Livery collars could also indicate offices, such as mayoral collars, and orders or organizations. The Order of the Golden Fleece, founded in Burgundy in 1430, decorated its members with an ornate collar of metal, and a pendant featuring a sheep. Other chivalric orders, such as the Order of St. Michael, founded in 1469 by King Louis XI of France, followed suit, implementing a goldwork collar that features scallop shells and a pendant depicting St. Michael the archangel. This trend expanded and continued into the 1500s.  Livery collars may also feature personal heraldic devices, and communicate meaning of fealty, service, and commemoration. 

Now and Then: Differences from Period

I utilized several methods that would not have been available in the medieval period for this piece. One of the foremost would be weaving using an inkle loom, which was first patented in 1933. However, the concept of an inkle loom, or a portable loom which has an adjustable dowel for tension, is likely much older. In period this piece of tablet weaving could have been produced using a backstrap loom, an Oseberg loom, a box loom, or  a warp-weighted frame loom, discussed earlier. An example of a warp-weighted loom in use is found to the right, where the weights that provide tension for the weave are free-spinning.An excellent filmed example of this style of weaving in action can be found on YouTube from the  Norsk Folkemuseum in Oslo, Norway. This technique requires the weaver and their warp to be more or less stationary, without the ease of transport of the inkle loom. 

A backstrap loom is effectively tying one end of the warp to a fixed point, such as a chair or table leg, and the other end of the warp to a stick, which is connected to a strap that goes around the back of the weaver, allowing the weaver to use their body to control the tension and stretch the warp.
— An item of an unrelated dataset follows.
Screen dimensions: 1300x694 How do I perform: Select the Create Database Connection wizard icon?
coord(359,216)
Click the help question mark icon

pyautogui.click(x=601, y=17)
A figure (above) helps to demonstrate what a backstrap loom under tension looks like.  


A later-period loom, called the box loom, would be the closest approximation to the inkle loom, where the warp is wound onto bars on each side of the “box” and the loom itself holds the tension, depicted above. 

An Oseberg loom is another relatively primitive loom, in which the weaver has the warp tied to two fixed points and weaves between them, depicted in the illumination above.

 I chose the inkle loom for portability and the ability to start and stop my weaving progress a little easier with everyday life, but all looms fundamentally are tools to hold the fibers under consistent tension for the weaver. 

My fishing swivels are also an anachronism, discussed more in depth in the weaving section. In period, the built up twist of the cards would have been dispersed either using freely-swinging warp weights on a warp-weighted loom, or manually by the weaver. The swivels are a way to reduce headache from untwisting tension, and be more effective with my time when weaving, with the additional bonus of being more portable than using a warp-weighted method.


Finally, I utilized a free-use software program called Guntram’s Tablet  Weaving Thingie (GTT) in order to plot my weaving pattern. This software was helpful because the preview generator allowed me to play around with settings such as threading of cards and see how the changes would affect the woven piece. I found it a useful modern tool to help weavers create unique patterns, as well as share those patterns in a more standardized notation. 

For general weaving documentation, see here. 

Bibliography: 


Andrade, Luis & Ramón, Gabriel. (2014). Toolkits and cultural lexicon: an ethnographic comparison of pottery and weaving in the northern Peruvian Andes. Indiana. 31. 291-320. Figure 7. 

Coatsworth, Elizabeth, and Gale R. Owen-Crocker. “Minor Vestments: Stole, Maniple, Amice, Pallium, Ecclesiastical Girdle, Humeral Veil.” Clothing the Past: Surviving Garments from Early Medieval to Early Modern Western Europe, January 26, 2018, 309–47. https://doi.org/10.1163/9789004352162_010 

Collingwood, Peter. The Techniques of Tablet Weaving. Brattleboro, VT: Echo Point Books & Media, 2015. 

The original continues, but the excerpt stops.